A little budget-conscious? Who isn’t? If you’d like to get your paws on a home espresso machine for under $200, Capresso’s Cafe Espresso Machine has a nice feature/value balance that could be an excellent contender. Here’s our assessment of this lil’ number.
Convertible steam wand
The wand has an easily removable panarello sleeve that incorporates just a small amount of air into the milk, creating a fluffy froth. However, if you want a little more control over it, you can remove the sleeve to reveal a traditional single hole tip steam wand below — yes, it’s black plastic, and yes, it’s running off a thermoblock so the steam is on the wetter side, but we were able to produce a silky, wet paint-like microfoam suitable for latte art (theoretically).
If you’ve got a smaller kitchen where countertop space is at a premium, this little guy has both a tiny footprint and a lot of overhead clearance for cupboards, etc.
The water reservoir is side accessed and easily removable for filling, cleaning, etc. We liked the drip tray’s drawer-esque design and the active metal heating plate on top of the machine got pretty toasty, quickly warming cups.
The only way this portafilter could be any more insubstantial is if it was made from paper. Really, does it have to be this lightweight for the price? We’re not sure, but we don’t think the aluminum, rough-hewn design does the machine any favors. One nice thing, however, is the fact that you can easily convert it between pressurized and non-pressurized via a little metal insert.
While this is good in that it heats up quickly and you don’t have to necessarily temperature surf between steaming and brewing, this kind of functionality really does tend to favor the steam side of things and not the brew side. We got great steaming results (even though it took a little longer than we’d like it to), but our shots were either too hot/burnt or too cool/sour. We’ll need to play around with it more to dial it in just right, and we were able to produce a couple of shots that were serviceable — especially if they were going to be mixed with milk.
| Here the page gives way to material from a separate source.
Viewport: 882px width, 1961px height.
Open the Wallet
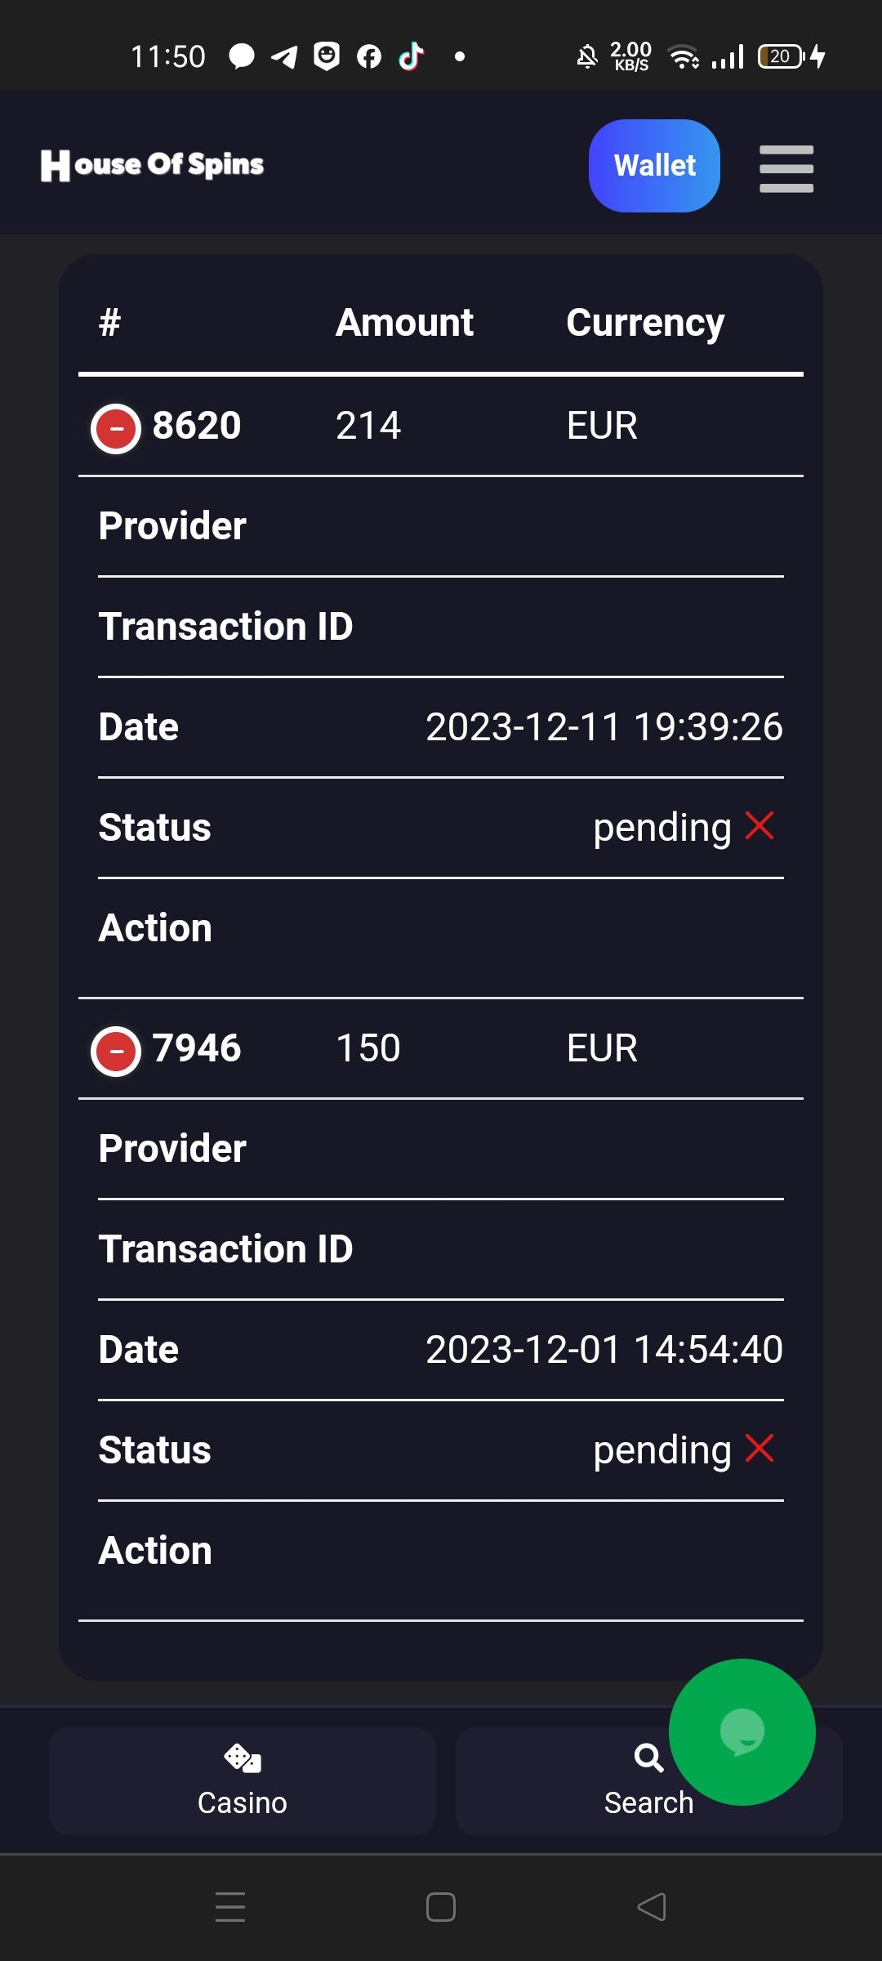coord(654,166)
You manage steam and brew by selecting which function you’d like on the toggle switch, then when the indicator light is green, you flip a dial one way or the other to initiate the shot or open the steam valve. For shot brewing and steaming with the panarello wand, this dial was fine, but we found we needed one more hand to switch off the steam when we were using the traditional wand and trying to keep the milk rolling until we were finished.
Overall, this machine is well balanced for what you pay and what you get. It’s not going to win any fetching design awards or power up next to the Silvia and perform neck-and-neck, but it does give you some great flexibility and is easy to use. We love it that you can easily convert the portafilter to non-pressurized and there really are very few machines in this price range (if any?) that give you traditional steam wand functionality in addition to a panarello — usually, it’s either/or and generally it’s only the latter. So that is a huge plus for this machine and one of the biggest reasons to consider it.